• [AIM OF THE EXERCISE]:
Only the lines from the one containing "Task: Add a new asset chart with plus icon" through the end of the material are to be echoed, each exactly as it appears.

[Start of Attachment]

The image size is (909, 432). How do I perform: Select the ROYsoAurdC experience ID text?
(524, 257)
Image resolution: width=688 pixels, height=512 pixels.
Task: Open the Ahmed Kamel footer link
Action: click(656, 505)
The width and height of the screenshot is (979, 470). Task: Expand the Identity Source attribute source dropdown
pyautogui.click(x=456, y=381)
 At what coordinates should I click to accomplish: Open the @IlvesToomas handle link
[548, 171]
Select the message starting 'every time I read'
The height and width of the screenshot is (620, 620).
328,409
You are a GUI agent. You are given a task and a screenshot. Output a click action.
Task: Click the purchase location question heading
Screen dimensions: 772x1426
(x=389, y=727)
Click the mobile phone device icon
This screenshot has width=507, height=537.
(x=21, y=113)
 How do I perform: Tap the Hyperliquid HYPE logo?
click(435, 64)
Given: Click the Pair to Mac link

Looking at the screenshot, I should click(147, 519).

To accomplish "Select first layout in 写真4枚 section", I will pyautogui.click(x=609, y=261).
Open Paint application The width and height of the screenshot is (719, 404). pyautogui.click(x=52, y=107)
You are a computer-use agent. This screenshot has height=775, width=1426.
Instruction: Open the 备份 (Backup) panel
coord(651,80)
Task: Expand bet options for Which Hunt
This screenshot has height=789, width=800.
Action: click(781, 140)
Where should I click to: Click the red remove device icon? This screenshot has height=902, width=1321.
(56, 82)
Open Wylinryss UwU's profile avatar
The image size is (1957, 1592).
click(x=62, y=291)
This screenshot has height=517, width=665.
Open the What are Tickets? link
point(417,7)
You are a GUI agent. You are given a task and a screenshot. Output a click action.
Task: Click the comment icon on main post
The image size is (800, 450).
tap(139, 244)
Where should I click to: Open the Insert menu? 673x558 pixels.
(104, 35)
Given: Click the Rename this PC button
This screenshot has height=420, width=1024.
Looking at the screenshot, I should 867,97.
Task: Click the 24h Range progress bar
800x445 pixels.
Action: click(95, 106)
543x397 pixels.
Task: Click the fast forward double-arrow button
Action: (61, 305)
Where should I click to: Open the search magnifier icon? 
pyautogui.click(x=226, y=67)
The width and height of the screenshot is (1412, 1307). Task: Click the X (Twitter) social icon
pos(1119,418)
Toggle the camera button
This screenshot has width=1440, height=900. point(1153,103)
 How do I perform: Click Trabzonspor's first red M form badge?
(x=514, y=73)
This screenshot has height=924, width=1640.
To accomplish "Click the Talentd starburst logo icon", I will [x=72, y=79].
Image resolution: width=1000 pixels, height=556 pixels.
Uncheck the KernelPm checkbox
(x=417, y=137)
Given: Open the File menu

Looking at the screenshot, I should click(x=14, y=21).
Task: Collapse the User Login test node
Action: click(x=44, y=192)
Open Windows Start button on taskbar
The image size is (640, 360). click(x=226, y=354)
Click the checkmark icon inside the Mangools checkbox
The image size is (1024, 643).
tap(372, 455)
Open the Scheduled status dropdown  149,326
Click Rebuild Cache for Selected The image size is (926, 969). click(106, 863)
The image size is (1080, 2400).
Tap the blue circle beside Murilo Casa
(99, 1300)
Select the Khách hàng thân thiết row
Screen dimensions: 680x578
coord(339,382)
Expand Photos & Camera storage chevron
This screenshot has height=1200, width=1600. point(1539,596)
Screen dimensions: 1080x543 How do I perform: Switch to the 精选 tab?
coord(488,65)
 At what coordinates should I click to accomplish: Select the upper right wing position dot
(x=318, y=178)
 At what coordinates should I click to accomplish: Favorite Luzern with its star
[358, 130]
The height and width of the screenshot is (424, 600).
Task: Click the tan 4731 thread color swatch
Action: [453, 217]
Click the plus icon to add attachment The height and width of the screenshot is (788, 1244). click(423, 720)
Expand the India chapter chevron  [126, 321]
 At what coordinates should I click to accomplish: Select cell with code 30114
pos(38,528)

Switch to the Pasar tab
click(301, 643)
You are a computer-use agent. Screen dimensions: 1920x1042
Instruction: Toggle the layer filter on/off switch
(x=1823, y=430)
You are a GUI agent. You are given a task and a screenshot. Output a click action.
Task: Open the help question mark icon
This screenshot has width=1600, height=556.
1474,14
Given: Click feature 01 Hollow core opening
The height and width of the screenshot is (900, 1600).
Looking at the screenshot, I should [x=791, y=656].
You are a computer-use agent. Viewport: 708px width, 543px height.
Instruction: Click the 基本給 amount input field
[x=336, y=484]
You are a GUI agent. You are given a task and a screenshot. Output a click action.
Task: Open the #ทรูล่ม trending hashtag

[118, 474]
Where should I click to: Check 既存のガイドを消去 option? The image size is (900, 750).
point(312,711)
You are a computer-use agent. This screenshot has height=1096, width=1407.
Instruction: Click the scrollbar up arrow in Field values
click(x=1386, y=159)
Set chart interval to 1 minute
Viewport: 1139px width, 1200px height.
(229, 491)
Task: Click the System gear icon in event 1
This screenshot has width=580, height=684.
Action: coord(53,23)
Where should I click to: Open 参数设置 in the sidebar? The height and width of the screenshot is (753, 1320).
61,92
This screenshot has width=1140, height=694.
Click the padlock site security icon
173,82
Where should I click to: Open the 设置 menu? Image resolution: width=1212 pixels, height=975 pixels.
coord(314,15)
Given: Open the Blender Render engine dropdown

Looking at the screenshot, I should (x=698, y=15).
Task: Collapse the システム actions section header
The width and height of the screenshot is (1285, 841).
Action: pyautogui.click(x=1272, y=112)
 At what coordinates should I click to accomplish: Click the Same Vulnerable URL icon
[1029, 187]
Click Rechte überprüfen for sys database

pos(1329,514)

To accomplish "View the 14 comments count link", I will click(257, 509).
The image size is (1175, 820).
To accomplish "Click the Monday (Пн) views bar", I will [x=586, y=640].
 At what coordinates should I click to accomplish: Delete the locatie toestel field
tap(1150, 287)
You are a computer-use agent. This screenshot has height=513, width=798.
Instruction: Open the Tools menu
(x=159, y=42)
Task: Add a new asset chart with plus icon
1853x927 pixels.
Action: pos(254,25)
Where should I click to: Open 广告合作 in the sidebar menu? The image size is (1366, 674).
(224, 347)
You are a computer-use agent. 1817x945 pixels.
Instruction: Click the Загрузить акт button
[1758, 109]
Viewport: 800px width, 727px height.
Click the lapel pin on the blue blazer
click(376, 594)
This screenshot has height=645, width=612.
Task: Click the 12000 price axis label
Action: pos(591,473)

[End of Attachment]

• [SOLUTION TO THIS EXERCISE]:
Task: Add a new asset chart with plus icon
1853x927 pixels.
Action: pos(254,25)
Where should I click to: Open 广告合作 in the sidebar menu? The image size is (1366, 674).
(224, 347)
You are a computer-use agent. 1817x945 pixels.
Instruction: Click the Загрузить акт button
[1758, 109]
Viewport: 800px width, 727px height.
Click the lapel pin on the blue blazer
click(376, 594)
This screenshot has height=645, width=612.
Task: Click the 12000 price axis label
Action: pos(591,473)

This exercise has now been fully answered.